- [Objective]
Update the lines between the one holding "Image resolution: width=728" and the one holding "[x=937, y=27]", inclusive, changing "Debug" to "Release" and keeping everything else the same. Leave the pictures out of your answer.
◆ ◆ ◆ ◆ ◆ ◆ ◆
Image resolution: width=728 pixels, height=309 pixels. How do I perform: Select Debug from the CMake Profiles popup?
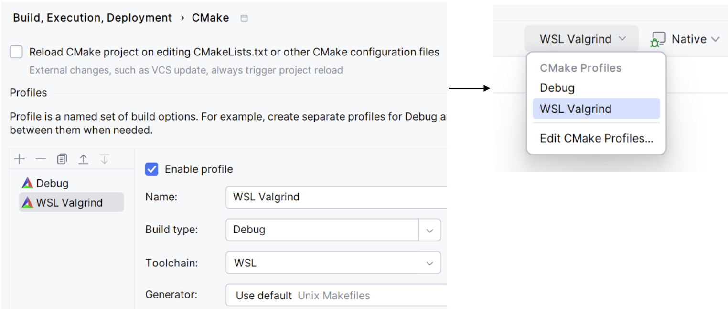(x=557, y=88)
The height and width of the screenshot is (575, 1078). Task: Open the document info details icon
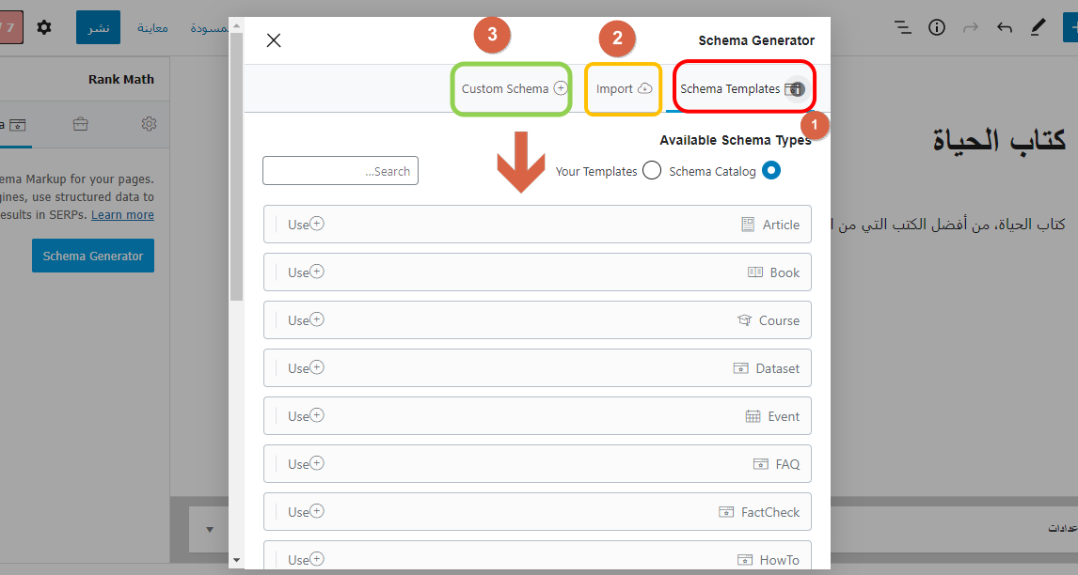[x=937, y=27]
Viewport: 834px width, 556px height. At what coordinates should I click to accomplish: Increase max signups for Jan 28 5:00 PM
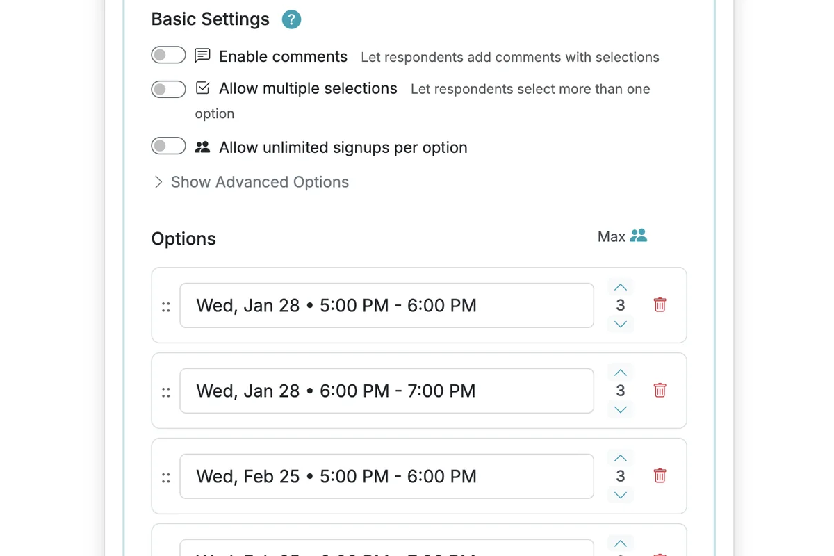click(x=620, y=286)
◆ ◆ ◆ ◆ ◆ ◆ ◆
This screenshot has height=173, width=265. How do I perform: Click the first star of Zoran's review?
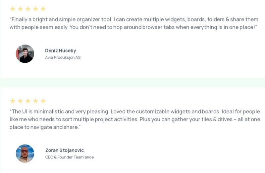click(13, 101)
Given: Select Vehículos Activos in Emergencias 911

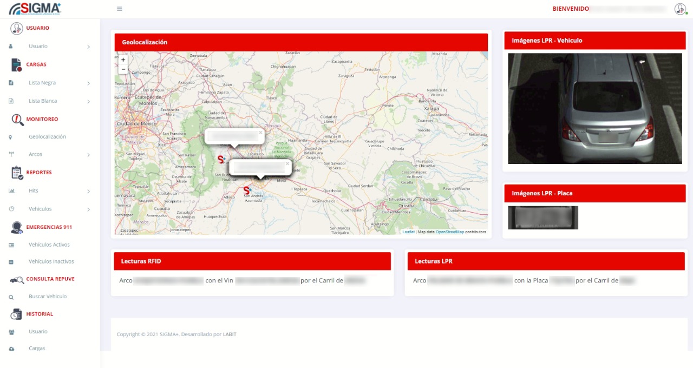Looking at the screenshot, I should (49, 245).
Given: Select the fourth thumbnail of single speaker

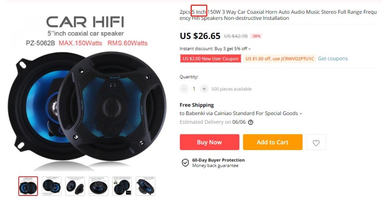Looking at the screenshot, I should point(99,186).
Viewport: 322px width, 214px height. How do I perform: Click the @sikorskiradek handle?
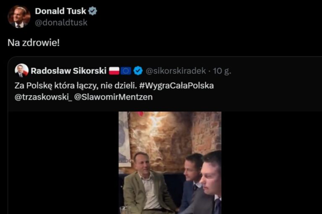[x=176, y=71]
◆ ◆ ◆ ◆ ◆ ◆ ◆
- [Result below]
Image resolution: width=728 pixels, height=309 pixels. How do I perform: Select Release from the CMake Profiles popup?
(x=557, y=88)
The height and width of the screenshot is (575, 1078). Task: Open the document info details icon
[x=937, y=27]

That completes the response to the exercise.